Em meu livro de memórias "Istambul" (Companhia das
Letras, 2007), escrevi sobre como minha família inteira vivia nos apartamentos
que compunham o prédio Pamuk, em Ni?anta??. Em frente a esse prédio havia uma
castanheira de 50 anos de idade, que, felizmente, continua ali. Mas, certo dia,
em 1957, o prefeitura decidiu derrubar essa árvore para alargar a rua. Os
burocratas presunçosos e governadores autoritários ignoraram a oposição do
bairro.
Assim, no dia em que a árvore seria cortada, meu tio, meu
pai e a família toda passaram dia e noite na rua, revezando-se para montar
guarda. Dessa maneira protegemos nossa árvore; mas também criamos uma memória
compartilhada que a família toda ainda recorda com prazer e que nos une.

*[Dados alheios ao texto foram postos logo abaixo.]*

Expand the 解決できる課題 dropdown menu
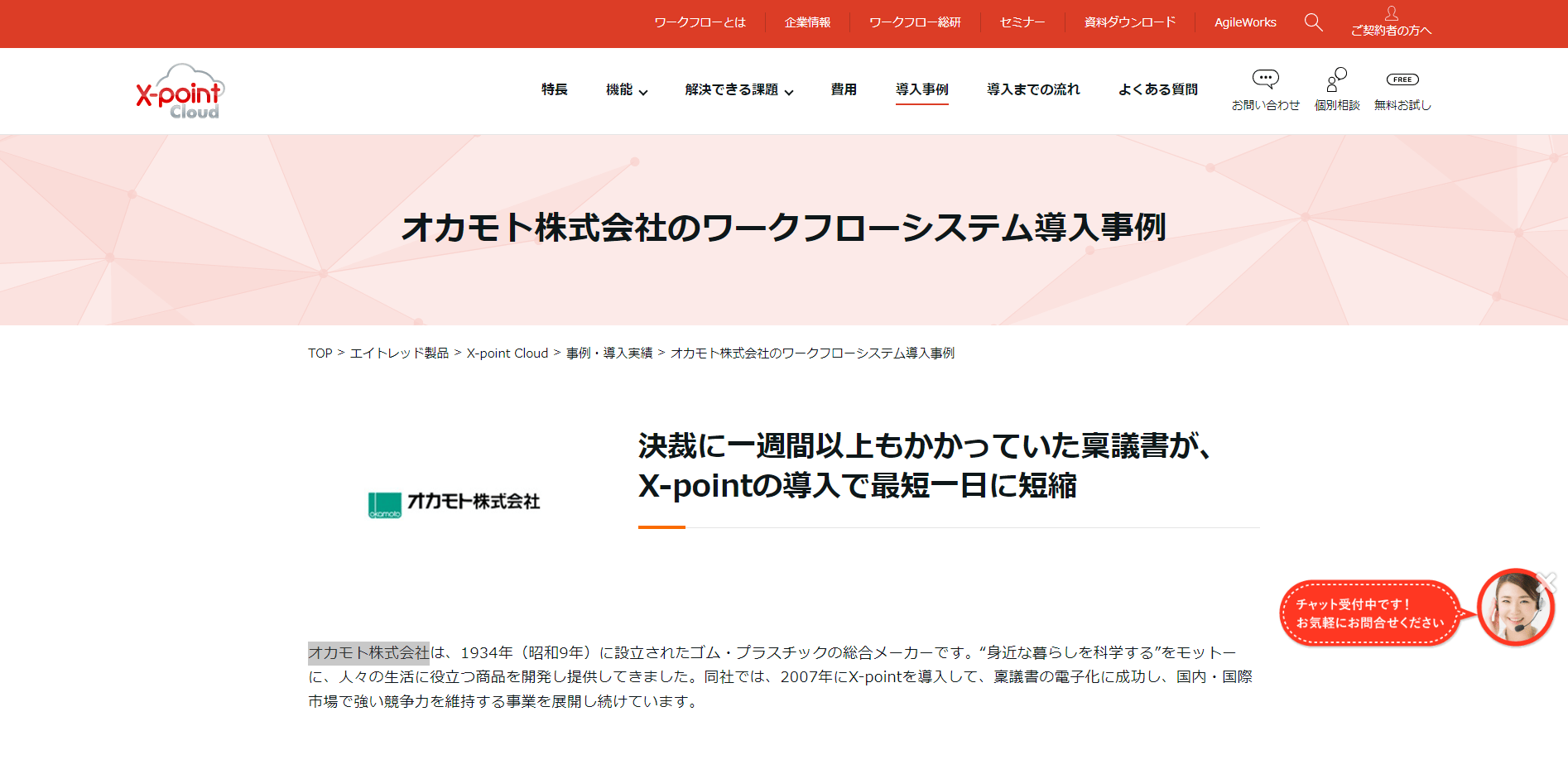Screen dimensions: 1568x779 pos(739,89)
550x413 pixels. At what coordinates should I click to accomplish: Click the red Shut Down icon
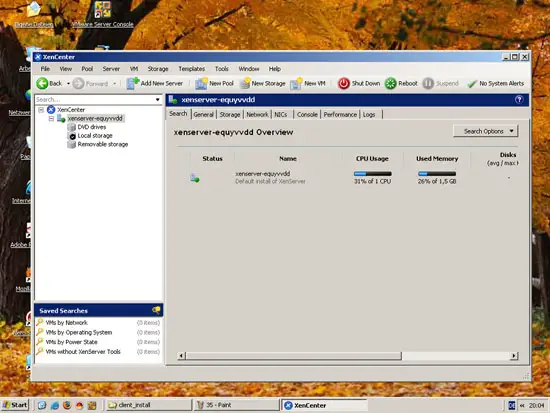pos(344,84)
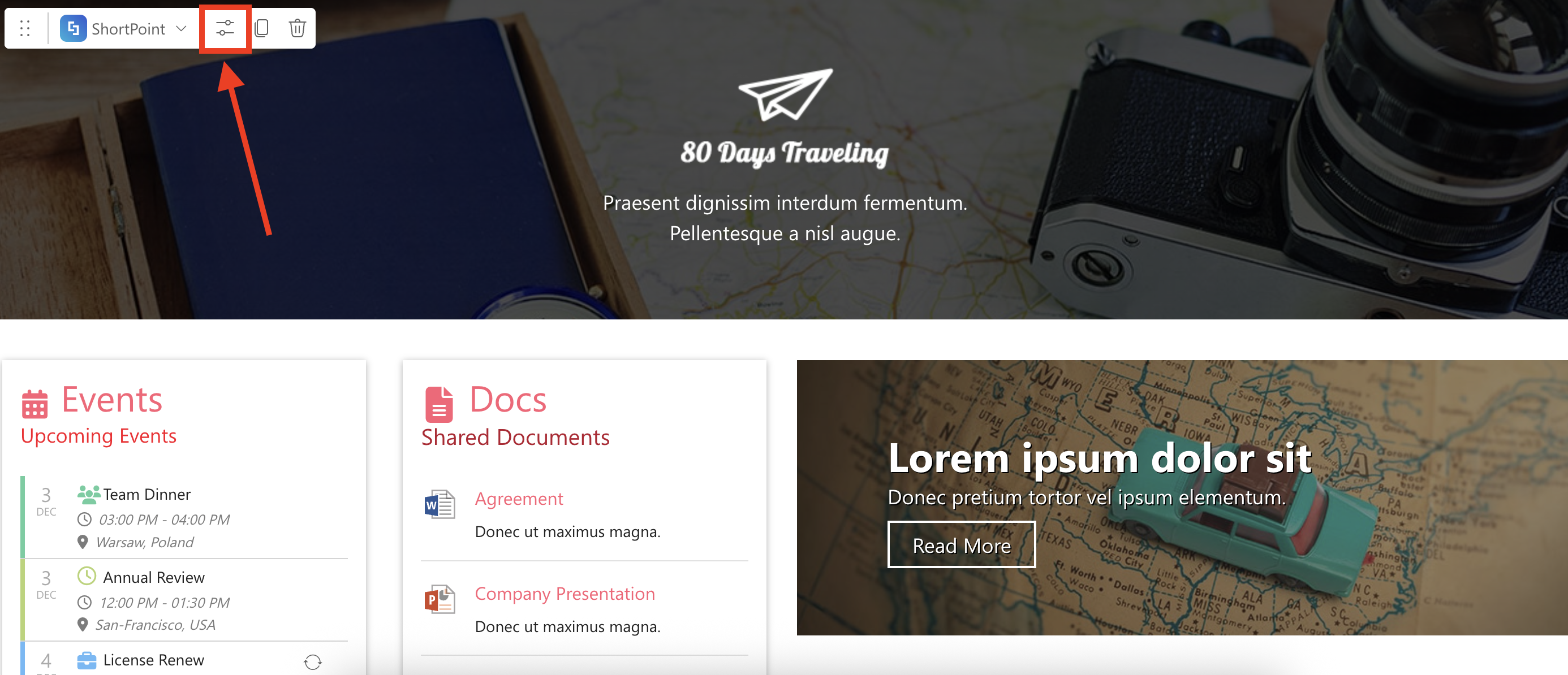Click the refresh icon near License Renew
This screenshot has height=675, width=1568.
(x=313, y=662)
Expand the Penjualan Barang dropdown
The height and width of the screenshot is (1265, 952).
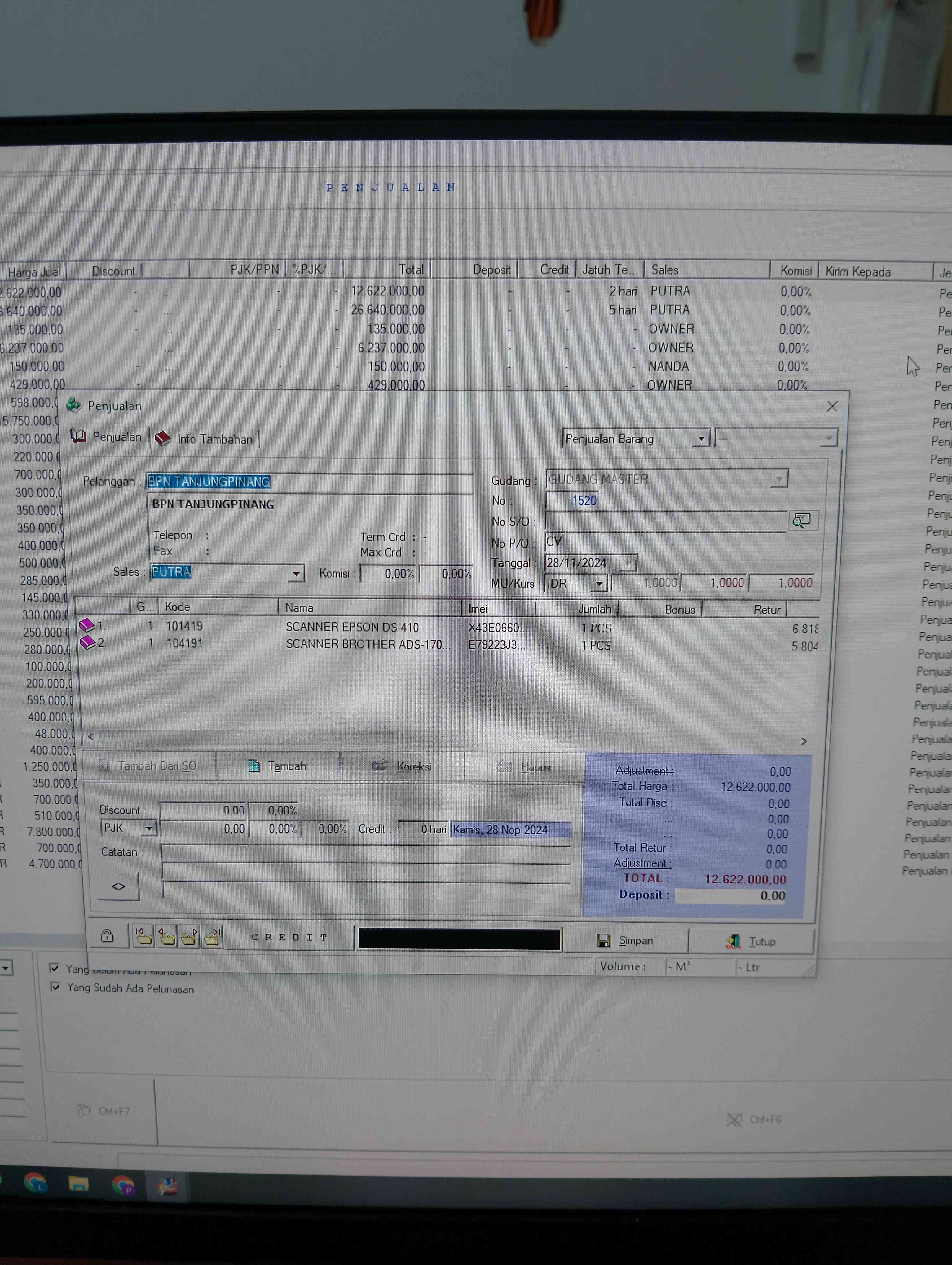click(701, 439)
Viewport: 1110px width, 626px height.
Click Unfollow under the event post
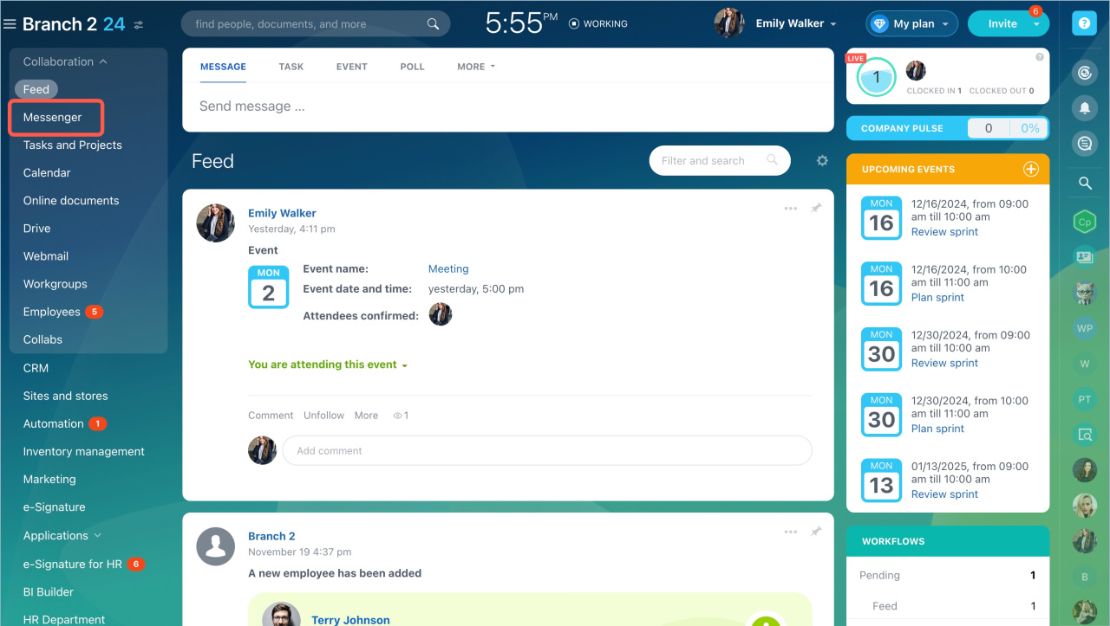tap(324, 416)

Hoje a praça Taksim é a castanheira de Istambul e deve
continuar a sê-lo. Vivo em Istambul há quase 60 anos e não posso imaginar que
haja um único morador da cidade que não tenha pelo menos uma recordação
vinculada de algum modo à praça.
Nos anos 1930, o velho quartel de artilharia que agora
querem converter num shopping center continha um pequeno estádio de futebol
onde eram promovidas partidas oficiais. O famoso "Taksim Gazino", que
ocupava o centro da vida noturna de Istambul nas décadas de 1940 e 1950, ficava
numa esquina do parque Gezi.
Mais tarde todas essas construções foram demolidas, árvores
foram cortadas, novas árvores foram plantadas, e uma fileira de lojas e a
galeria de arte mais famosa de Istambul foram instaladas em uma lateral do
parque. Nos anos 1960 eu sonhava em ser pintor e expor meus trabalhos nessa
galeria.
Nos anos 1970, a praça foi palco de comemorações
entusiásticas do Dia do Trabalho promovidas por sindicatos e ONGs de esquerda
e, durante algum tempo, eu mesmo participei dessas comemorações. (Em 1977, 42
pessoas foram mortas numa explosão de violência provocada e no caos que a
seguiu.) Durante minha juventude, assisti com curiosidade e prazer a toda
espécie de partidos políticos --partidos da direita e da esquerda,
nacionalistas, conservadores, socialistas, social-democratas-- promovendo
comícios em Taksim.
Neste ano o governo proibiu a celebração do Dia do Trabalho
na praça. Quanto ao quartel, que supostamente seria reconstruído, todos em
Istambul sabem que ele acabaria como mais um shopping ocupando o último espaço
verde que resta no centro da cidade.
O fato de que mudanças tão significativas na praça e no
parque que abrigam as memórias de milhões de pessoas tenham sido planejadas e
realizadas até a etapa da derrubada de árvores sem que a população de Istambul
tenha sido consultada antes foi um erro grave do governo de Erdogan.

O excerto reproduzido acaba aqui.